Likewise, to let our proverbial storm shutters down now would be a mistake.
It would be too easy, too provincial to seek reassurance only in our backyard. Consider Jamaica, pummeled in October by Hurricane Melissa, one of the strongest Atlantic storms to ever make landfall. The island nation lost more than 50 lives and is plagued by a bacterial outbreak in contaminated water.

While weather patterns and high wind shear spared us by pushing systems east this season, 13 named storms still formed in the Atlantic. Despite eerie lulls in activity, National Hurricane Center predictions were largely correct.
In the perpetually heating waters of man-made climate change, several storms blossomed into menacing Category 5s. One expert told the Tampa Bay Times he saw “exceptional” rates of intensification, and witnessing major hurricanes explode was “extraordinary.” Melissa, for example, got so big so fast because the water was not only hot on the surface — it was hot deep down.
No doubt, the statistics can get overwhelming. What is there for an average person to do except hope for the best? It’s not like anyone can drop a giant ice cube into the Atlantic while our hurricane kits gather dust. It’s not like we can ever be guaranteed protection.
We don’t have to crumble into anxiety, but we must not abandon our tropical to-do lists. Batteries and Chef Boyardee, yes. Making difficult decisions on how and where to rebuild or buy homes, yes.

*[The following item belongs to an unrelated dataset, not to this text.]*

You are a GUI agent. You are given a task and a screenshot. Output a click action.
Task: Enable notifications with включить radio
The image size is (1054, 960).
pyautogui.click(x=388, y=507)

Also, we would do well to support elected leaders who:
Boldly prioritize the health of Florida’s environment and the safety of its people over the interests of big business. We must stop sacrificing our fragile coastlines and clean water to condos, roads and shady land deals.
Fully fund public health initiatives, emergency management agencies and social programs that help before and after a storm. This should include more attention to pregnant people and new parents who are more at risk during weather crises.
Put more guardrails on safety, not fewer. Florida’s Legislature made progress this year when it passed a commonsense bill requiring heavy equipment at construction sites to be secured before a hurricane hits. The change doesn’t go far enough, though, as state law still bafflingly prevents local governments from regulating cranes in their own cities.
Advocate for the robust existence — not random slashing — of the Federal Emergency Management Agency, the National Weather Service and all organizations tasked with predicting dangerous weather and pulling Americans out of harm’s way.
Believe science over charisma.
Know that living in paradise will always be a gamble. That we’re allowed to feel lucky, dodged, somehow exalted, but that the gift of being missed by catastrophe is never a pass to opt out of protecting this wild and precious place we call home.